UNB/ CS/ David Bremner/ teaching/ cs2613/ labs/ Lab 21

Background

Questions

Time
10 minutes
Activity
Group discussion

K nearest neighbour

Time
25 minutes
Activity
Individual

The k-Nearest neighbour algorithm (KNN) is a famous machine learning or pattern classification algorithm. In this algorithm you are given a training set of numerical measurement vectors (e.g. lab attendance and height) each labelled with a class (e.g. final grade). Given a new, unlabelled measurement, the algorithm predicts the corresponding class by looking at the k-closest training vectors, and voting.

In this lab, and in A6, we will work with a famous set of measurements of iris flowers), where the "class" is the species of flower.

You need to know the following definition from linear algebra

distance(X,Y) = norm(X-Y)

Complete the following function which returns the row indices of the k closest rows of data to v. In our data sets, we will assume the first column is always the class label, and should ignored in distance calculations.

function out = nearest(v, k, data)
  for i=1:rows(data)
    dist(i)=
  endfor
  [sorted, indices]=sort(dist);
  out = sort(indices(1:k));
endfunction

%!test
%! v = [0,1,1]
%! data = [0,0,0; 0,0,1; 0,1,0; 1,1,1]
%! assert(nearest(v,1,data) == 4)
%! assert(nearest(v,3,data) == [2,3,4])

You can time your nearest neighbour query with the following:

load training
load testing
timeit(1000,@nearest,testing(1,:), 3, training);

Visualizing boxes

Time
15 minutes
Activity
Individual / Demo

In Assignment 6 voting is done in a different way. Rather than voting amoung the k closest points to a query vector, the vectors from each class in a given "bucket" or box region of feature space are counted.

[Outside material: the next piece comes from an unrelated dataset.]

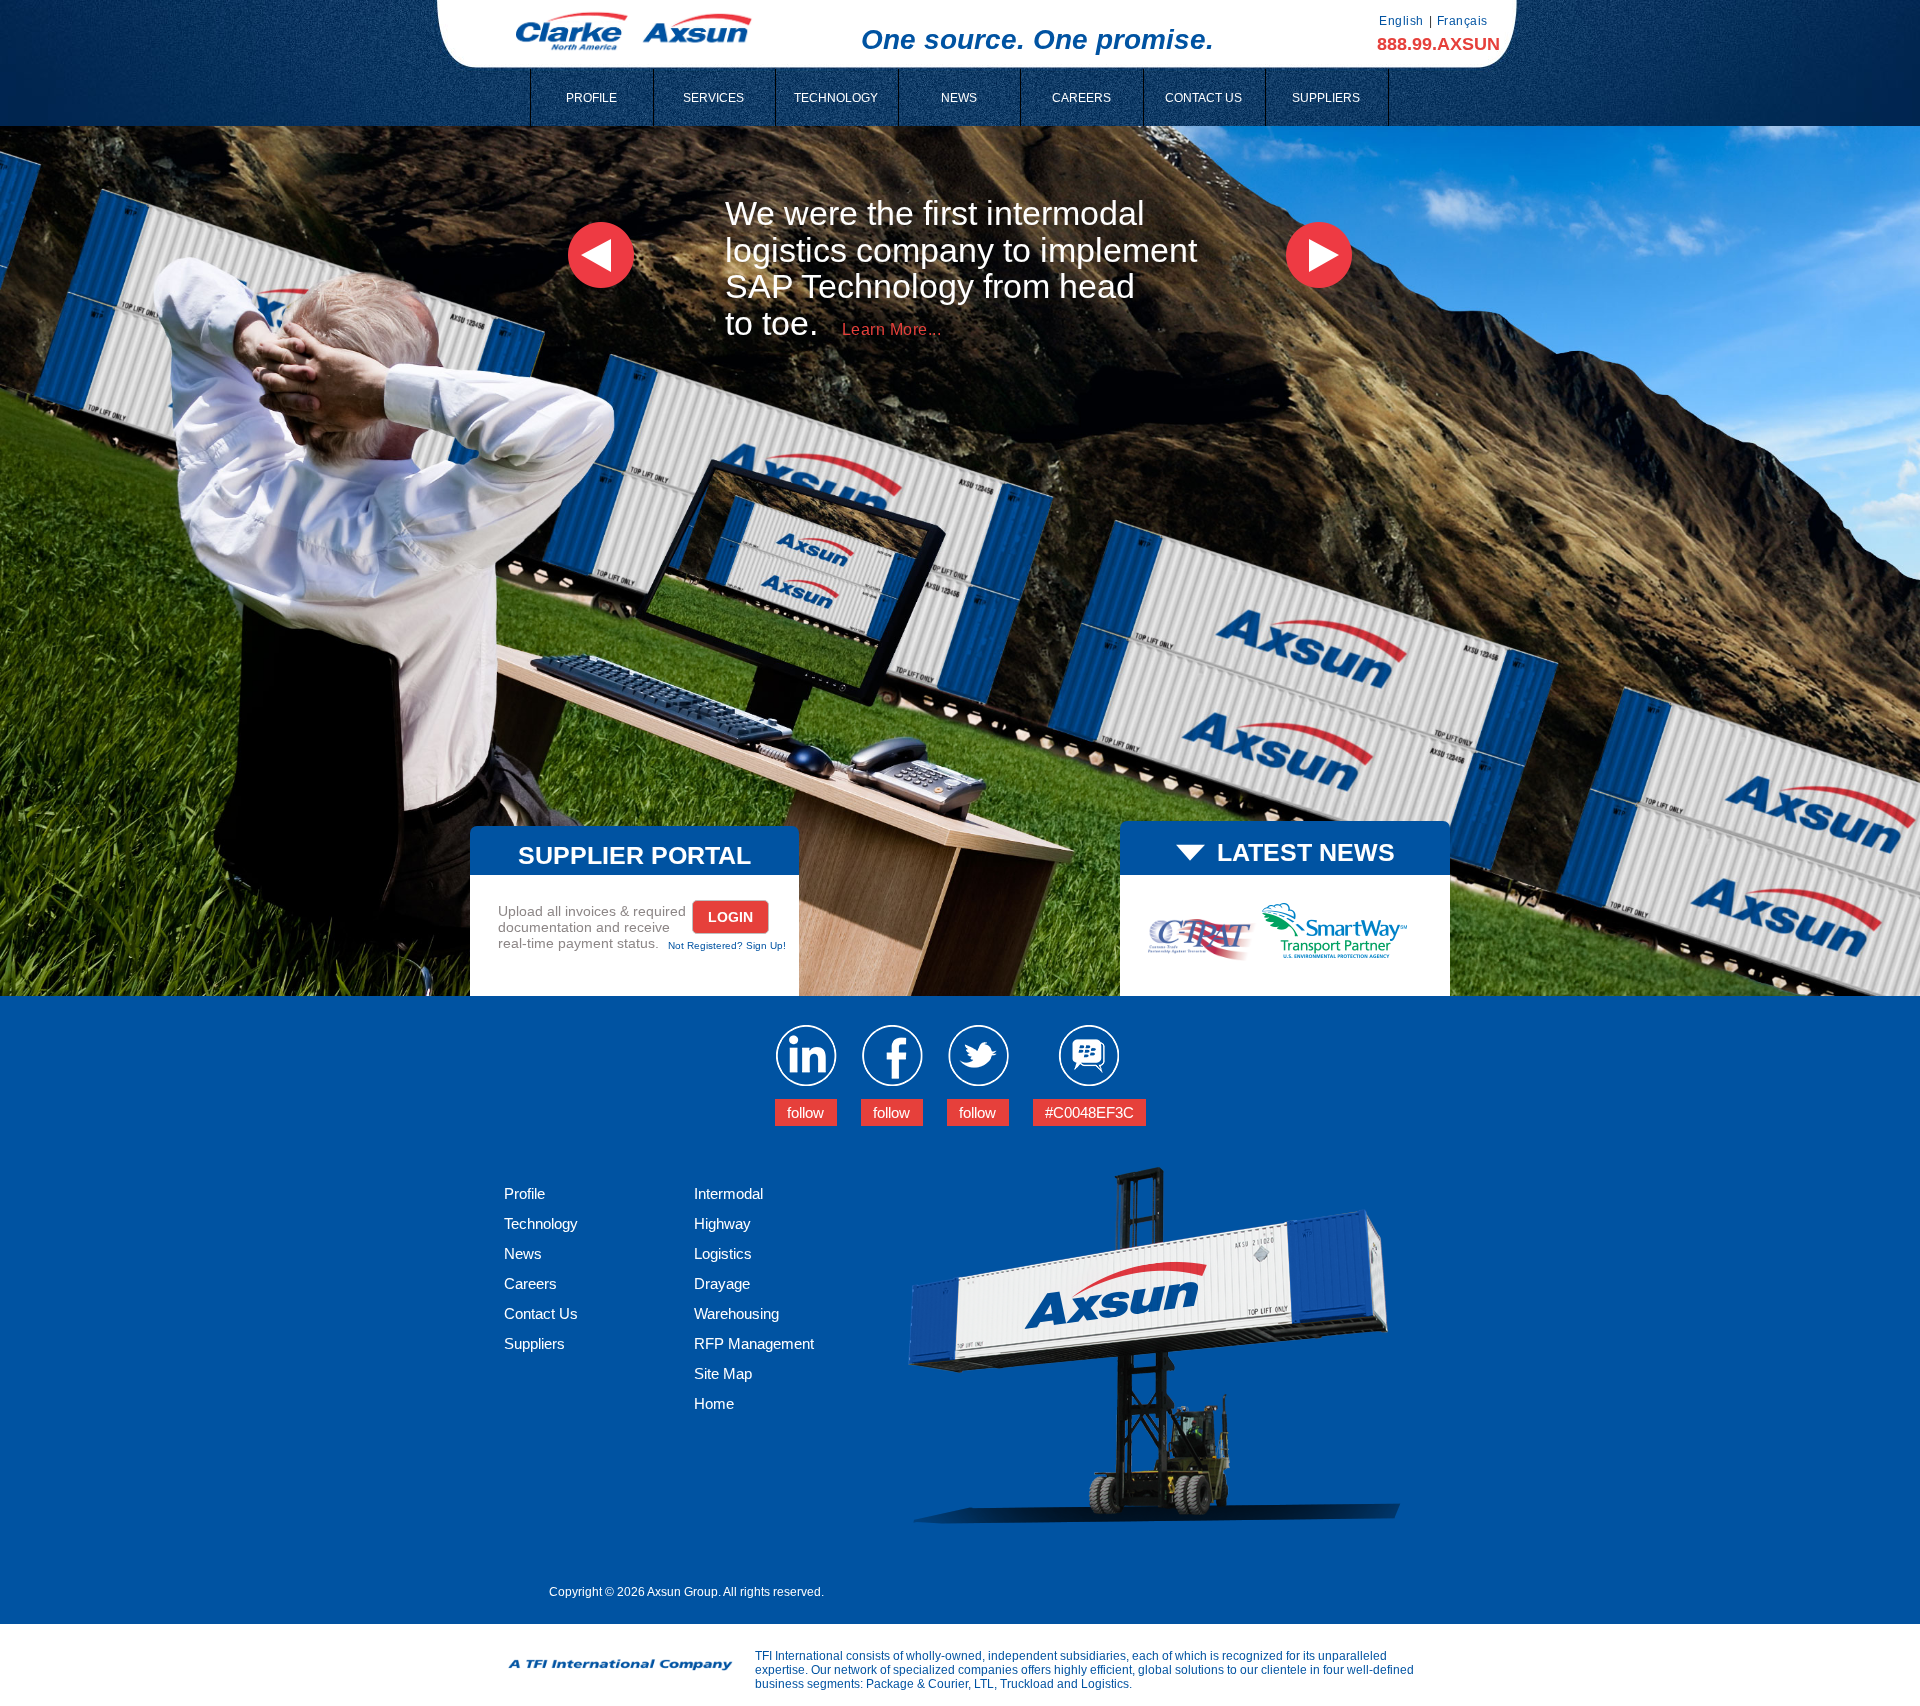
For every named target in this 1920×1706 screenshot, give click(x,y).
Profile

In the following example, the columns of the array ranges define the intervals of values for each feature, and p defines the "precision", or how many sub-intervals each feature is divided into. In this part we stick to 3 features because that is all we can easily visualize. Fill in values for p and ranges so that the plot looks something like

ranges = [ , , ;
           , , ]
p=

x = linspace(ranges(1,1),ranges(2,1),p+1)
y = linspace(ranges(1,2),ranges(2,2),p+1)
z = linspace(ranges(1,3),ranges(2,3),p+1)

[X,Y] = meshgrid(x,y)

clf
axis([ranges(1,1),ranges(2,1),ranges(1,2),ranges(2,2),ranges(1,3),ranges(2,3)],"equal")
hold on
for i=1:columns(z)
  surf(X,Y,ones(size(X))*z(i))
endfor
for i=1:columns(x)
  for j=1:columns(y)
    plot3(ones(size(z))*x(i),ones(size(z))*y(j),z)
  endfor
endfor

K nearest neighbours continued

Time
10 minutes
Activity
Demo

In practice the function nearest would probably be combined with something like the following; they are split out here to help with debugging and testing. Use the parameter fun here rather than calling nearest directly, so we can swap in a different query function later.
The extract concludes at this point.